[Exercise] Check each line of the listing for the string "agent", then state how many lines have it. Only the number is wanted.

___ Data for this task

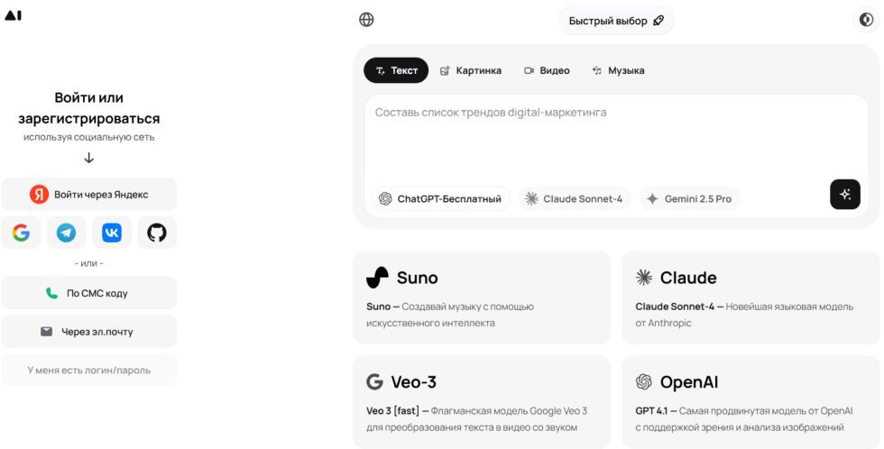Open the Suno music model card

(x=482, y=298)
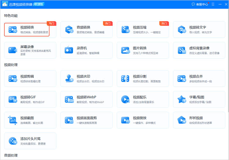The image size is (229, 160).
Task: Open the 视频转GIF converter
Action: pos(30,99)
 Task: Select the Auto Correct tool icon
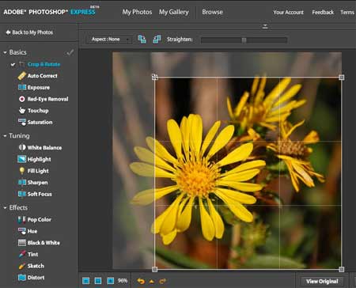click(22, 76)
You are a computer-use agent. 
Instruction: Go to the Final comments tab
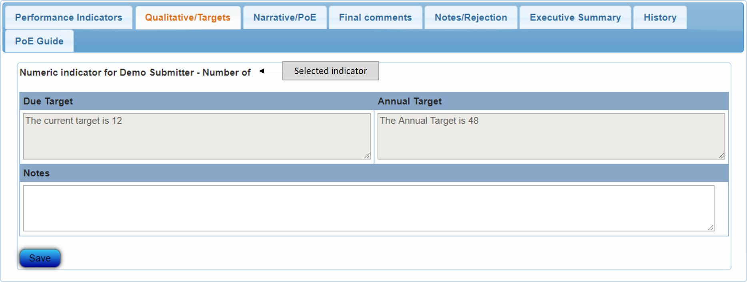pos(375,18)

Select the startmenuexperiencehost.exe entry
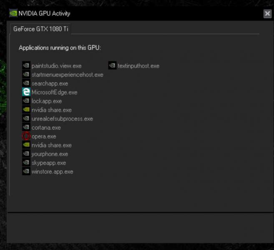click(x=67, y=75)
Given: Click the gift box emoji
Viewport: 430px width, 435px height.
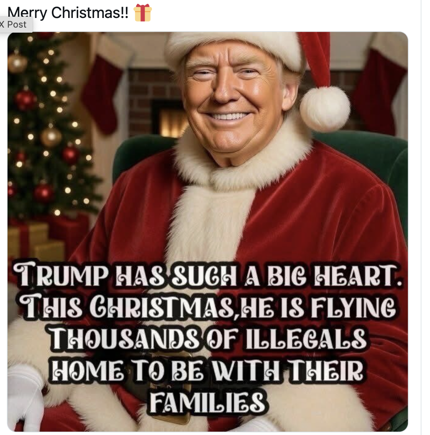Looking at the screenshot, I should click(143, 13).

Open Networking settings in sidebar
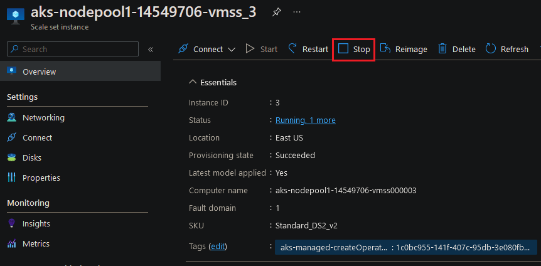43,117
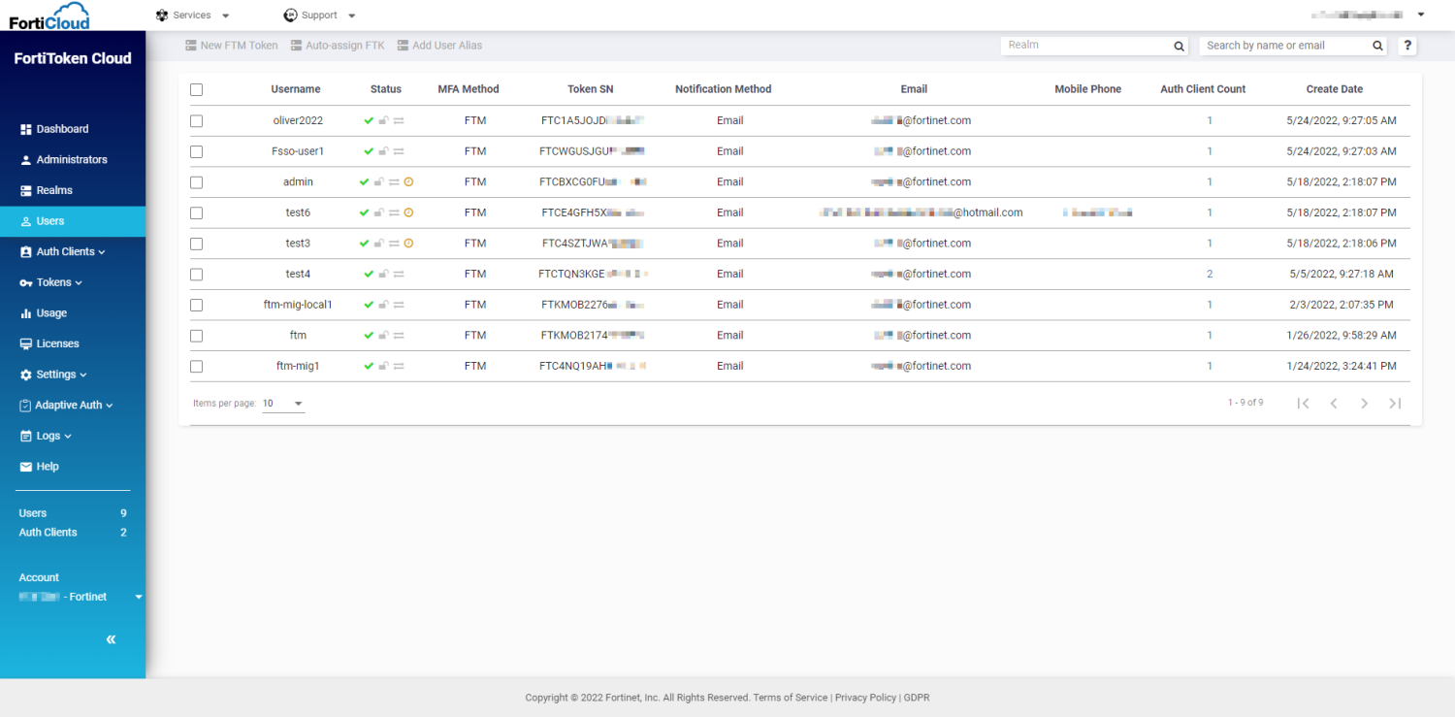The image size is (1455, 717).
Task: Open Auth Client Count link for test4
Action: coord(1210,274)
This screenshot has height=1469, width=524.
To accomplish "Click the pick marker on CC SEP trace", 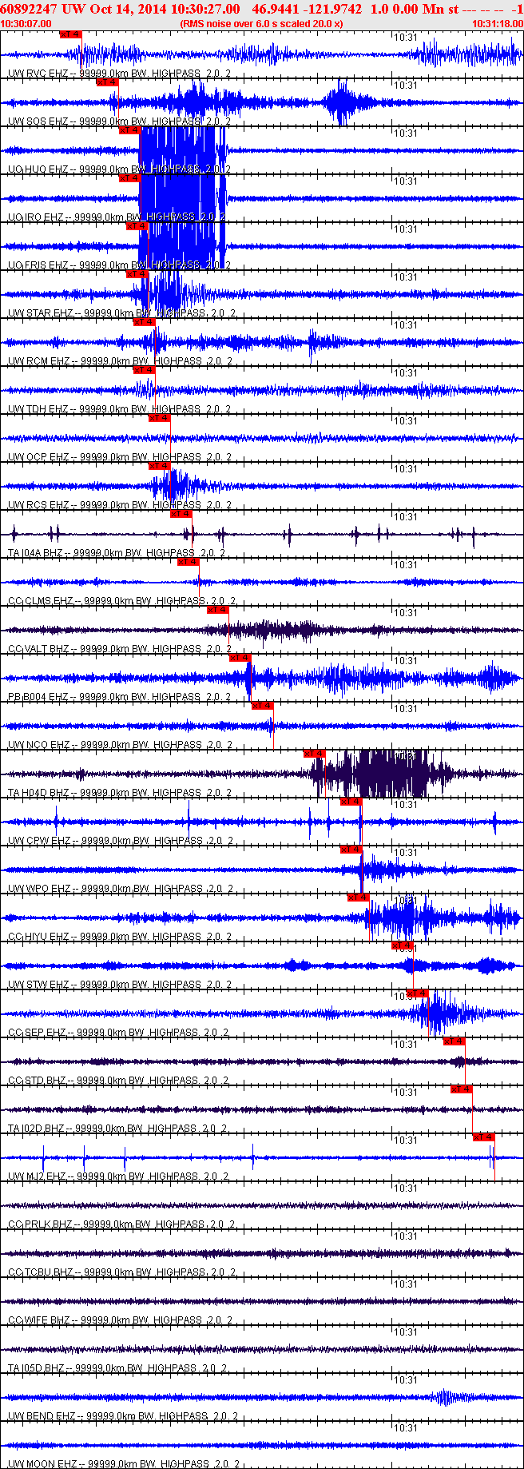I will click(x=418, y=993).
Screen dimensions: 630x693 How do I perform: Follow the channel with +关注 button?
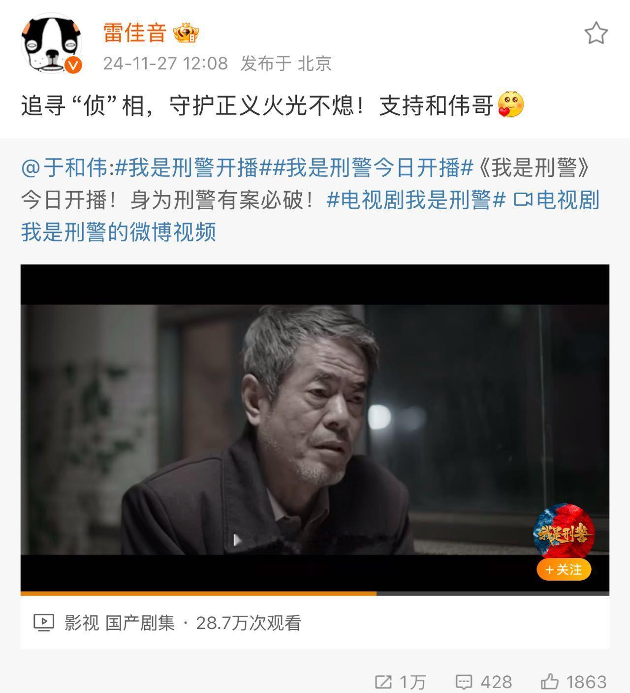pos(564,570)
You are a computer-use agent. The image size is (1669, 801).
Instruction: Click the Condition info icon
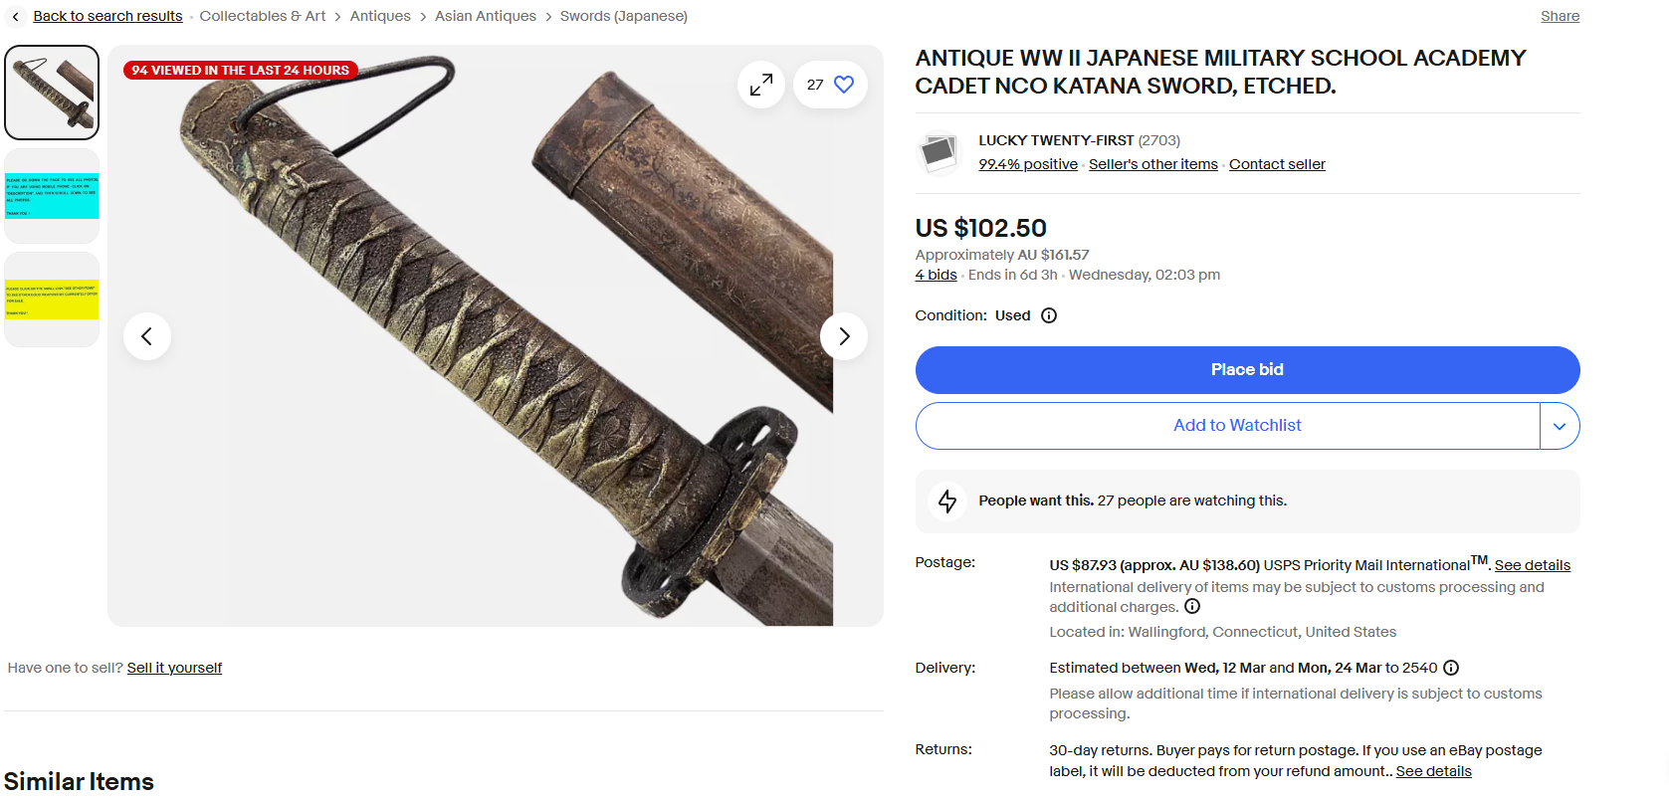click(x=1049, y=315)
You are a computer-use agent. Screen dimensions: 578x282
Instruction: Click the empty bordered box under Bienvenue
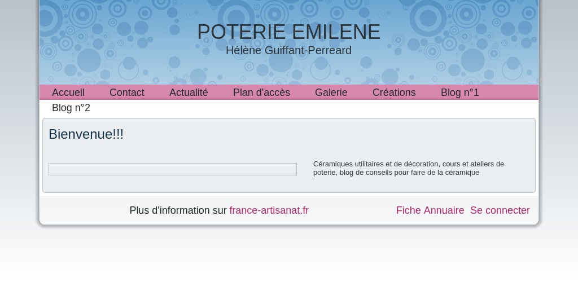(173, 169)
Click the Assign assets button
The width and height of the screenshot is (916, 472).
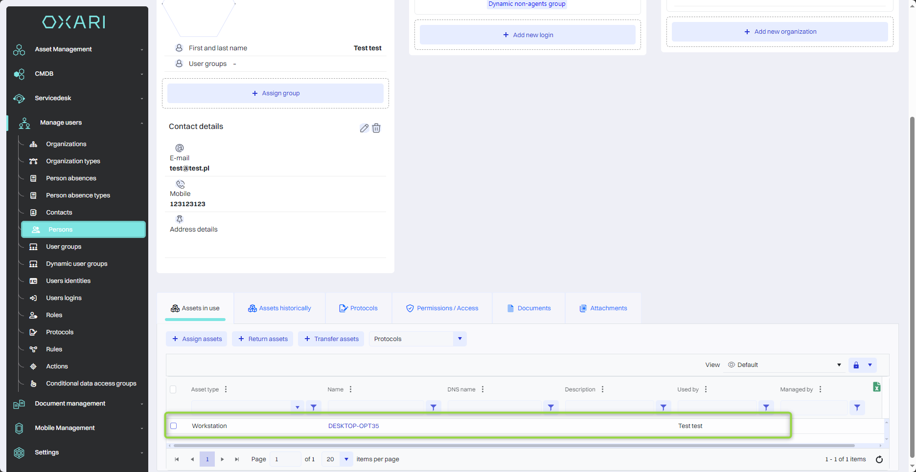coord(197,339)
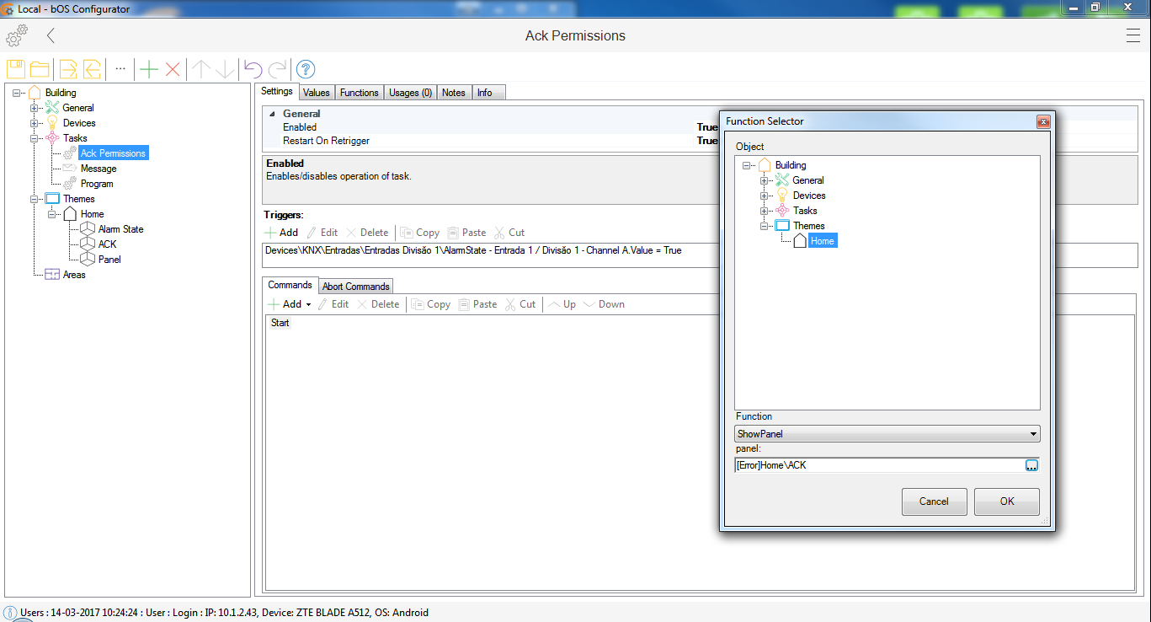Open the hamburger menu at top right
This screenshot has width=1151, height=622.
tap(1133, 35)

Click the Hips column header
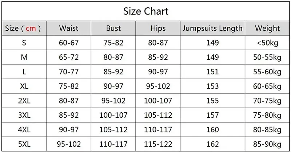point(158,28)
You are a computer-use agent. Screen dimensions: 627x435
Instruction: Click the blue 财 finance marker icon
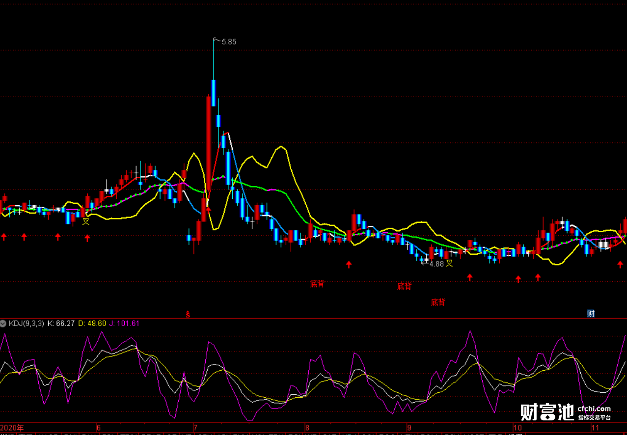point(591,314)
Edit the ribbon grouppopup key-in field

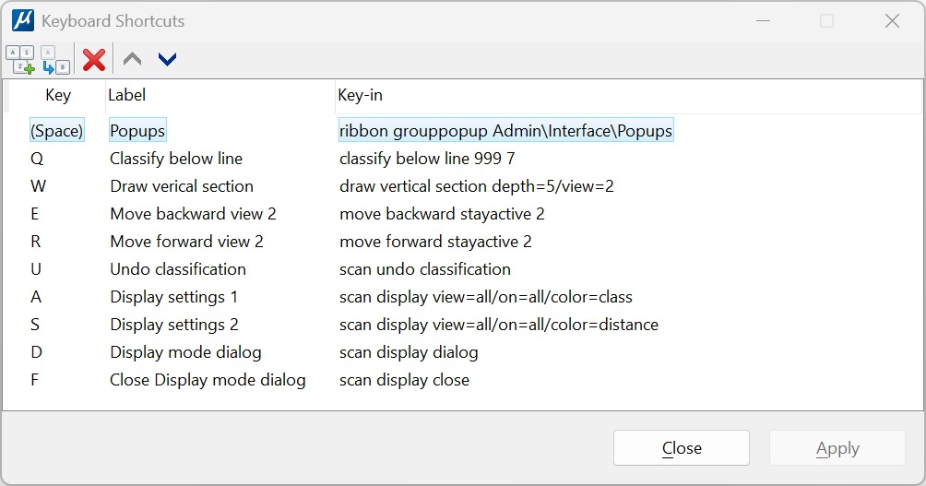point(505,131)
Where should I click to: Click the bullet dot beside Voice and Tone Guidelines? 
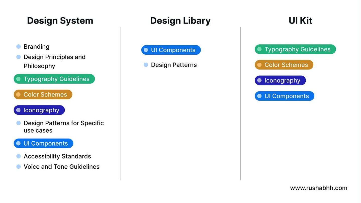pos(18,167)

______

[Response area] 4